> [Task brief]: Scan the entries below for the word "sidebar", then copy each line that holds it.

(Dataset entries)
---*---
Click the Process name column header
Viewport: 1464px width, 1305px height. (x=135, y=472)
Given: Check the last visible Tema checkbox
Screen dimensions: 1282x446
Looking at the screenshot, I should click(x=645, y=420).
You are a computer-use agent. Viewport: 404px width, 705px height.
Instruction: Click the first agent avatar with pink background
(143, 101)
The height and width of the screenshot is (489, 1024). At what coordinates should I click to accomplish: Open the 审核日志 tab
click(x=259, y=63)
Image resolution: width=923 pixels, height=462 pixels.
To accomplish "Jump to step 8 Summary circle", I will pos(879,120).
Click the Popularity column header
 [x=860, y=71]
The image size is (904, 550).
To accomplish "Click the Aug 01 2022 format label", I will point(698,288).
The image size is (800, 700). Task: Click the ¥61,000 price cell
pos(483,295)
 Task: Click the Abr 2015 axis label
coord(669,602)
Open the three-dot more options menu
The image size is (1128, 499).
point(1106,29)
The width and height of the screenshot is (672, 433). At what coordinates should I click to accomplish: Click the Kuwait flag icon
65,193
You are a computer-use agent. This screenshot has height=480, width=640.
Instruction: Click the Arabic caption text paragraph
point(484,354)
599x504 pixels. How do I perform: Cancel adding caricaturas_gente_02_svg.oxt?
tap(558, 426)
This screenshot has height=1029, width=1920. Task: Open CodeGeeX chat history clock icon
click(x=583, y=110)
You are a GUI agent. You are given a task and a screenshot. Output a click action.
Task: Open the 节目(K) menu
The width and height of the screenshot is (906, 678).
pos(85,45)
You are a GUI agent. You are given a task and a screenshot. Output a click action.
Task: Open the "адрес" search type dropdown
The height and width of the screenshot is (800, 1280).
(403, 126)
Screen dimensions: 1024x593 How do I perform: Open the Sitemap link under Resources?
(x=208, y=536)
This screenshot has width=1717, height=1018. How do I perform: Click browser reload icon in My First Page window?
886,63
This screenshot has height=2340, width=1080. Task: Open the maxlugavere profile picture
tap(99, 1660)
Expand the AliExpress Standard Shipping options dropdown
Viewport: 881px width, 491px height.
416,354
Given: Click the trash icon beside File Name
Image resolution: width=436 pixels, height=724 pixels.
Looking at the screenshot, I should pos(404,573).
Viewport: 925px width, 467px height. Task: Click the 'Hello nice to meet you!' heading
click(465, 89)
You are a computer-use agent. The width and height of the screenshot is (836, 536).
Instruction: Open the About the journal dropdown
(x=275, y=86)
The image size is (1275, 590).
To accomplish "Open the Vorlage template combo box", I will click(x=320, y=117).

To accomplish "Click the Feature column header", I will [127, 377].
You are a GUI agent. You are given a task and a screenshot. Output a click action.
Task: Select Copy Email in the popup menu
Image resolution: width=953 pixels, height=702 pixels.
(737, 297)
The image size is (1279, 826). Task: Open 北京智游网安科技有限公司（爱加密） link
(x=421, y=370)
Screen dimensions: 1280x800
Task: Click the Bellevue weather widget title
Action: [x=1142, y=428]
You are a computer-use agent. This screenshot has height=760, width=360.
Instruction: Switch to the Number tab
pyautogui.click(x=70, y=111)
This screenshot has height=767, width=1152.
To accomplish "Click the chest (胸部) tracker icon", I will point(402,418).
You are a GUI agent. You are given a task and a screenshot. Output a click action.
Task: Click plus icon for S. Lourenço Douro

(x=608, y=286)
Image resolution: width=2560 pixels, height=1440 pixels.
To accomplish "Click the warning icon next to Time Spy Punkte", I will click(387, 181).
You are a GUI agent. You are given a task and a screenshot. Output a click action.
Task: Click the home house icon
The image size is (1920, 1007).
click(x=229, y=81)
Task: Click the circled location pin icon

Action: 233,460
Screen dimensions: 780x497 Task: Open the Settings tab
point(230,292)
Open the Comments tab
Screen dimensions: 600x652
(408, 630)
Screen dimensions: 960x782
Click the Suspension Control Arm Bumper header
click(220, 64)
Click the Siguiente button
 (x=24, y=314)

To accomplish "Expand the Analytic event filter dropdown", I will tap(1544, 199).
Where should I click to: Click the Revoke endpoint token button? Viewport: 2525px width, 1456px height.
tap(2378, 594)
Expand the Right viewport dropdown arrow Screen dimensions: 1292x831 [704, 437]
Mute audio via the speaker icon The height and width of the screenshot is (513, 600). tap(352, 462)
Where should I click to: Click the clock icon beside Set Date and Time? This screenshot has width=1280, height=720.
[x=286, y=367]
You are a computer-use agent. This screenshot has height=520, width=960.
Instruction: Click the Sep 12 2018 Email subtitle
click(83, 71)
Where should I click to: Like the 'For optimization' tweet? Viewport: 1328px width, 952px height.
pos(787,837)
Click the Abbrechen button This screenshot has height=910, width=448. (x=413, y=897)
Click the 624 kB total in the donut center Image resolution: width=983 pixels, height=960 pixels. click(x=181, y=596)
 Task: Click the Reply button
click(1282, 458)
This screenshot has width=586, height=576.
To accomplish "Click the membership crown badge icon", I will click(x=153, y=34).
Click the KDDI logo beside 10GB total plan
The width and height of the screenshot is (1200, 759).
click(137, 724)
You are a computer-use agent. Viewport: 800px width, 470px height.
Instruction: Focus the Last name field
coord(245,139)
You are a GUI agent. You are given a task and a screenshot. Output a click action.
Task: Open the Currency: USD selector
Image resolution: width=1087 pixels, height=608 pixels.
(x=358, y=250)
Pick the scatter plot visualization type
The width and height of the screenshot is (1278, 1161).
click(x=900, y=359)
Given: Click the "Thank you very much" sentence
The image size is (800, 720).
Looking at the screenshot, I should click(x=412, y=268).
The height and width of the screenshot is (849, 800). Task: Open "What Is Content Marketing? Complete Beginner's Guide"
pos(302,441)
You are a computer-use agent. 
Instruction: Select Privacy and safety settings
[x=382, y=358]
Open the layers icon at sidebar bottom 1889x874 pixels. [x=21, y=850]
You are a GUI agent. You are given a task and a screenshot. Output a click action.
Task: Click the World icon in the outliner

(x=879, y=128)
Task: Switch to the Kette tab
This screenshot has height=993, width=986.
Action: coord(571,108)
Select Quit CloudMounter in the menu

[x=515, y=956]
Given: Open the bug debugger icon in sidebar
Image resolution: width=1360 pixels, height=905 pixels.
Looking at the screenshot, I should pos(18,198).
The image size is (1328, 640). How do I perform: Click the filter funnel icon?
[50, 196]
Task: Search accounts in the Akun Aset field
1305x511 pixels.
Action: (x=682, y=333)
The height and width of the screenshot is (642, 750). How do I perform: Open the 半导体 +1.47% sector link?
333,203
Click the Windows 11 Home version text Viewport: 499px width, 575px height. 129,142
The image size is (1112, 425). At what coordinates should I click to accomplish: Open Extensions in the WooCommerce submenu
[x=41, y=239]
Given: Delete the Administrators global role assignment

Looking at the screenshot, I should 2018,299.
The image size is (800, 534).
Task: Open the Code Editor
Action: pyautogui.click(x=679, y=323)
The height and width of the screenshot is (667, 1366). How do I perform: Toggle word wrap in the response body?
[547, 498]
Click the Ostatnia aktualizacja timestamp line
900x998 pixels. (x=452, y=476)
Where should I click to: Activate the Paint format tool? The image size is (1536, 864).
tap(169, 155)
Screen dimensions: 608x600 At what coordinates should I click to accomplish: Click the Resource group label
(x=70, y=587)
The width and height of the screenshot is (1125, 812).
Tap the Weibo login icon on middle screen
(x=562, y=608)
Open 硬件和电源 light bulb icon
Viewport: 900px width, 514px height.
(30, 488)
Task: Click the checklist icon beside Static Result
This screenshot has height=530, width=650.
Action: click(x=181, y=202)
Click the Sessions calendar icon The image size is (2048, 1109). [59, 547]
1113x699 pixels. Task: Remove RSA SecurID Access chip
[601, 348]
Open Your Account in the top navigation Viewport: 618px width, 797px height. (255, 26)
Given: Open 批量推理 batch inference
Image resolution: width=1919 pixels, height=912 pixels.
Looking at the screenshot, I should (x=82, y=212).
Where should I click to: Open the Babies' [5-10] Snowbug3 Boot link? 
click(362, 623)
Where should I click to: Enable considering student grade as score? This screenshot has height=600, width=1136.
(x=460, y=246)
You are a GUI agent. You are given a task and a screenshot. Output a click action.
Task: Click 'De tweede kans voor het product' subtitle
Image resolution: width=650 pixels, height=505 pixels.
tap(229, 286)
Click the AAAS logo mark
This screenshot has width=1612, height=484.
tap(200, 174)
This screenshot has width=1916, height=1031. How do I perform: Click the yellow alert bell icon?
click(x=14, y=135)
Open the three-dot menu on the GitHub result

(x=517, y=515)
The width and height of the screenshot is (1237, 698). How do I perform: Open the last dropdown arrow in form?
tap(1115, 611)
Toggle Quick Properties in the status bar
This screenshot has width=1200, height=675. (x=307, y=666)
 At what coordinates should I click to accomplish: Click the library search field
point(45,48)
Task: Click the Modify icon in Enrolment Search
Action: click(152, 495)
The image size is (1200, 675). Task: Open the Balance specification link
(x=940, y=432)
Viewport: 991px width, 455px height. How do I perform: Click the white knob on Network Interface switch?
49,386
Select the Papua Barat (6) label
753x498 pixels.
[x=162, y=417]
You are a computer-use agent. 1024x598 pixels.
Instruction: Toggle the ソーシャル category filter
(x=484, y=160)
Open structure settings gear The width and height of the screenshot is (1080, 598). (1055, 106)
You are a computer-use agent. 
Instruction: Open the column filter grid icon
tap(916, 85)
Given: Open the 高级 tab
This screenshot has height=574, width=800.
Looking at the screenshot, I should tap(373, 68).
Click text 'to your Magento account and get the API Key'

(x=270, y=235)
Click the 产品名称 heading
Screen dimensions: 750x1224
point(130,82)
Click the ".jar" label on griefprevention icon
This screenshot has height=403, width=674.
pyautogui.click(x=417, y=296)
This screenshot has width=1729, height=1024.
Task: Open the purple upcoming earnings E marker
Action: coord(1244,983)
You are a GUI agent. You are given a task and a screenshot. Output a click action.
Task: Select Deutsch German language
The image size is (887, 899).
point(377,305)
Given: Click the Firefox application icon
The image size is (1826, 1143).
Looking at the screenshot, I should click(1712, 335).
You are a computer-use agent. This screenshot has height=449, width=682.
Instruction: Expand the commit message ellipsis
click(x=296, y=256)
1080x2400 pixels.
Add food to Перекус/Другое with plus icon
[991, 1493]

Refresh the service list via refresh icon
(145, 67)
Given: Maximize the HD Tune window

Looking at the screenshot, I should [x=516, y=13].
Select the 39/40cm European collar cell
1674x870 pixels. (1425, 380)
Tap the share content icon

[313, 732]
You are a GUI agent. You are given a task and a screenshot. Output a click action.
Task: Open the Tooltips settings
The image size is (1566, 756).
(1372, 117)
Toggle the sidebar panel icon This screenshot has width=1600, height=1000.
---*---
> [Written solution]:
Open the layers icon at sidebar bottom 1889x874 pixels. [x=21, y=850]
Given: Open the bug debugger icon in sidebar
Toggle the sidebar panel icon This screenshot has width=1600, height=1000.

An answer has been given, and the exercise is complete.